Covid-19 has fundamentally changed the way we live, including how sport is consumed. Competitions and races had to be shelved for a while with participants testing positive and various border restrictions straining movement.
Perhaps none bears the brunt more than Formula One where races are rotated among global cities, attracting millions of travellers revelling in the glamour and festivities revolving around each race. Not to mention, race drivers, engineers, mechanics, journalists and officials who have to shuttle between home bases and organising cities, along with the logistics planning to ensure every relevant part arrives on time for the subsequent race.
After a four-month hiatus, F1 races have resumed in Europe and a number of races have admitted a small number of spectators – a far cry from usual standards – to enliven the atmosphere. Prior to the Emilia Romagna Grand Prix, the McLaren F1 Team and its drivers Carlos Sainz Jr and Lando Norris granted us some minutes for a virtual interview. Here, they speak about Lewis Hamilton’s record-breaking streak, adaptation to Covid-19 and Richard Mille watches.
With Lewis Hamilton achieving a new world record of 92 F1 victories thus far (Hamilton has since bagged his 93rd win at the Emilia Romagna Grand Prix), setting a very high benchmark. Does it put pressure on young drivers such as yourself? Does it feel unachievable for you?
Carlos Sainz Jr: Not at all; at least not for me personally. I can only control what is within my control, but my target is to get a first win. I’m not even thinking about seven world championships or 92 wins, which by the time Hamilton retires, hopefully it will be more than 100 wins.
My target is to get a win, more podium finishes and one day fight for the world championship.
Now in F1, you depend a lot on the machinery, being at the right place, at the right time, having the best car. Hamilton being one of the best drivers in history has had the possibility to go after the world championship year after year with the best car on the grid. Kudos to him as he has managed to maximise it more than anyone else.
But for the future generation, I hope that the playing field remains super level and that we can all have a crack at the championship. We can fight between both drivers for the world championship and see who comes up on top.
How has Covid-19 changed your preparation as an F1 driver? How do you view the existential threat to F1 going forward from a driver’s perspective?
Lando Norris: I think the main thing is we are back racing. Not that many months ago, we weren’t thinking that we would be back racing this year at all. First of all, that (resuming racing) is a very good thing and we are already introducing more fans to the races, which is very nice to see again. It adds a lot to the atmosphere.
But from our side as drivers, I don’t think it changes that much. It is more about the travelling and the time spent at home, which is a bit different from normal. You can’t go out with your friends as much. You can’t go out and enjoy a lot more of your personal life, whether it is going to do different sports or going to watch different games – it is not the same for everyone right now.

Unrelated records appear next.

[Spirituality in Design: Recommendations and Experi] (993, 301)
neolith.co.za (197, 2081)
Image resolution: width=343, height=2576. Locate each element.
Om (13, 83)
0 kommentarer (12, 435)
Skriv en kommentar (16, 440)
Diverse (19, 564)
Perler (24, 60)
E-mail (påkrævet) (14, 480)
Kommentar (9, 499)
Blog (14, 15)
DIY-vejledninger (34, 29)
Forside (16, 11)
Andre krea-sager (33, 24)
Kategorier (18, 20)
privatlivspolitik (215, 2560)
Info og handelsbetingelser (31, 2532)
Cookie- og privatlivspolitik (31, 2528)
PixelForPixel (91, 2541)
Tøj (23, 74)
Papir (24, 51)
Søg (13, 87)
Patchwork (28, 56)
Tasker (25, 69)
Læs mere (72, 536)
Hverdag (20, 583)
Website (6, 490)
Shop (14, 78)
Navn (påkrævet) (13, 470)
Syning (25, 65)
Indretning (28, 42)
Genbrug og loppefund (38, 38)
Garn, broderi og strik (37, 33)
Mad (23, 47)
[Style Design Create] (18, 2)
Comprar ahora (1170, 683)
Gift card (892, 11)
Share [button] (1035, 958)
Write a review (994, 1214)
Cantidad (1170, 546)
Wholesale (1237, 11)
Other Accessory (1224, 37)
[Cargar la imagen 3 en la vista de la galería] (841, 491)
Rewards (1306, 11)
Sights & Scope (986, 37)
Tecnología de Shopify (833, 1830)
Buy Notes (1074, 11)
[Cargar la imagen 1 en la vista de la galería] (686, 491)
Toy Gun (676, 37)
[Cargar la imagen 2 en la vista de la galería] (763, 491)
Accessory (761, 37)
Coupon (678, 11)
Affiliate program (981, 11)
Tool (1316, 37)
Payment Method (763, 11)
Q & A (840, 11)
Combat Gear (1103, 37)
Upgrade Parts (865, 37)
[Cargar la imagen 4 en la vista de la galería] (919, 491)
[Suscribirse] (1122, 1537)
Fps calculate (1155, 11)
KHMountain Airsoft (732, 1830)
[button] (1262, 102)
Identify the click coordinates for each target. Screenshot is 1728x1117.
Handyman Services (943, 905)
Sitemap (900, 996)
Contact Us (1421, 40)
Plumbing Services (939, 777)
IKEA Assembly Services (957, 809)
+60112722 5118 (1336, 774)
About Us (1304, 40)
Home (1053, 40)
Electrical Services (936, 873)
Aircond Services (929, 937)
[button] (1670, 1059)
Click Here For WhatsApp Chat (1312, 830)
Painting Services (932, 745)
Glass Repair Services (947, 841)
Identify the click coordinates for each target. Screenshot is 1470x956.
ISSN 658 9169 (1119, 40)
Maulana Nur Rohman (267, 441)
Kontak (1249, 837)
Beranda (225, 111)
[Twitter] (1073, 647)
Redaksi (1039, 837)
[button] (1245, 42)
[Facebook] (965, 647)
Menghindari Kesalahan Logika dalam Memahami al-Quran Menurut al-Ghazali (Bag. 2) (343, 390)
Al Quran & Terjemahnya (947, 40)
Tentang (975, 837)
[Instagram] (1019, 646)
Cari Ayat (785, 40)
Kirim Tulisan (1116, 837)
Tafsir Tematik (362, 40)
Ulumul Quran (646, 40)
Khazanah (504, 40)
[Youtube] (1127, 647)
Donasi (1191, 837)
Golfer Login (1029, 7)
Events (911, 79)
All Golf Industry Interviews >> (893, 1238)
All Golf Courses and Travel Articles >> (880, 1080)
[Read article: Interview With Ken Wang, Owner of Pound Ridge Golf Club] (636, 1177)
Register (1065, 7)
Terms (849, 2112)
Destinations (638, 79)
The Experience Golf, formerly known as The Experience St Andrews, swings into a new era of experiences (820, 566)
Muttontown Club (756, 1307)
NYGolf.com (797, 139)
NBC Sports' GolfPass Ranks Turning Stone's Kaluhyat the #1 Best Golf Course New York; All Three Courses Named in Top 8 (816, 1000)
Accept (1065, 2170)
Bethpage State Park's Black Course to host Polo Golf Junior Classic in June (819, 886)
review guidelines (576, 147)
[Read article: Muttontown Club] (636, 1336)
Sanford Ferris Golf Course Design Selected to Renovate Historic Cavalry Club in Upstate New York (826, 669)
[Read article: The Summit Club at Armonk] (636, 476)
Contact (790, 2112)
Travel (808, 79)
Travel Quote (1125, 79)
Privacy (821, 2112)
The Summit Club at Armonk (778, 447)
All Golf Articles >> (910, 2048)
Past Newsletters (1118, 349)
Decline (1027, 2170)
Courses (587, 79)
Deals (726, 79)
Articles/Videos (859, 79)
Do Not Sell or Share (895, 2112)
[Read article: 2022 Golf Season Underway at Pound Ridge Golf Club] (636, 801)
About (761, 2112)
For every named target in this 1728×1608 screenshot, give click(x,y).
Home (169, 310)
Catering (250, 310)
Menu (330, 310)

But F1 is the priority over everything else. When I am at home, it is easy to just stay at home and not do anything else. Except perhaps a bit of golf every now and then, and driving on the simulator. There is not much else that I do in the meantime apart from the training, which I have to do for myself physically. These are the few things I do in my life now, which is part of the Covid-19 routine. I am sure it is the same for pretty much every other driver and probably for everyone that works in F1. It is a bit of a shame and it will probably continue for a while.
“If you want to go fast, go alone. If you want to go far, go together.” – 3 long weeks for my team. Thought they could use a couple more hands. 🧡 pic.twitter.com/4LIizGuDh8
— Lando Norris (@LandoNorris) July 19, 2020
You (Norris) tweeted a photo back in July 2020, dismantling your own F1 car while wearing a Richard Mille RM 11-03 McLaren Automatic Flyback Chronograph. How confident were you that you weren’t going to damage it while doing so?
Lando Norris: I don’t know. It is still in one piece and I am wearing it right now. It is still my favourite watch I have worn. It is very scratch resistant. Taking apart an F1 car is very technical. There are a lot of gaps and little things here and there, and little bolts that you have to undo. But it is a watch that can withstand a lot of knocks, scratches and still remain in one piece.
I do worry sometimes though and I don’t do anything that serious or too far in packing up that I feel will risk damaging the watch. I do what I know.